As algas estão permanentemente presentes no Lago Guaíba, principalmente em função da carga de material orgânico aportada no manancial. Em épocas em que o clima se apresenta propício à floração, a presença delas passa ser observada pelos moradores da Capital. Com a falta de chuvas, a água Guaíba ficou mais transparente, o que permitiu a floração em alguns pontos do Lago e de forma intermitente, ao contrário do que acontece durante o verão. O fenômeno ocorre desde março na região das captações de Belém Novo e Menino Deus, apresentando grande variação de intensidade.
Para reduzir os efeitos de gosto e cheiro na água tratada e distribuída pelo Departamento Municipal de Água e Esgotos (Dmae), diariamente e de forma contínua o departamento realiza o monitoramento em todas as captações, agindo sempre que necessário com a finalidade de garantir o padrão de potabilidade exigido pelas normas nacionais.

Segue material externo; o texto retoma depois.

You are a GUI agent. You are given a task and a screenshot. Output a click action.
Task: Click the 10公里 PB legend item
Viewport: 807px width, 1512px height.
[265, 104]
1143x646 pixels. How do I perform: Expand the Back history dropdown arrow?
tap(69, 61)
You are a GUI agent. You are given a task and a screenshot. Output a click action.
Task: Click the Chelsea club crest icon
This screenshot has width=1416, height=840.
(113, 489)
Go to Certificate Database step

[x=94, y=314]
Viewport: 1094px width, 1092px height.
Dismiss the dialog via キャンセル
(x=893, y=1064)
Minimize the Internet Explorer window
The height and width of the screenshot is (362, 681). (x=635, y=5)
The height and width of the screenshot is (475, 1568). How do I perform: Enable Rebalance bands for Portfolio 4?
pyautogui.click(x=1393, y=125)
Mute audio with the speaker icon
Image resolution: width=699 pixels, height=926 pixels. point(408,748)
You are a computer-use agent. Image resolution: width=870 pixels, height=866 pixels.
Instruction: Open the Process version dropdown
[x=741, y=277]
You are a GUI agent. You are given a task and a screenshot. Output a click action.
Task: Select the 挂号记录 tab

Na região atendida pela Estação de Tratamento de Belém Novo, o Dmae está realizando também uma pesquisa entre os usuários. O objetivo é aferir se os procedimentos aplicados no tratamento estão resultando na redução dos efeitos. Nesta estação, estão sendo aplicados o peróxido de hidrogênio e o carvão ativado. As respostas dos usuários demonstram que tais procedimentos estão surtindo o efeito esperado.
Como o Dmae é usuário da água do Guaíba, o departamento realiza de forma permanente tanto o monitoramento quanto o acompanhamento diário da qualidade da água e da quantidade de algas. O procedimento define o tipo de tratamento a ser efetuado nas estações de tratamento.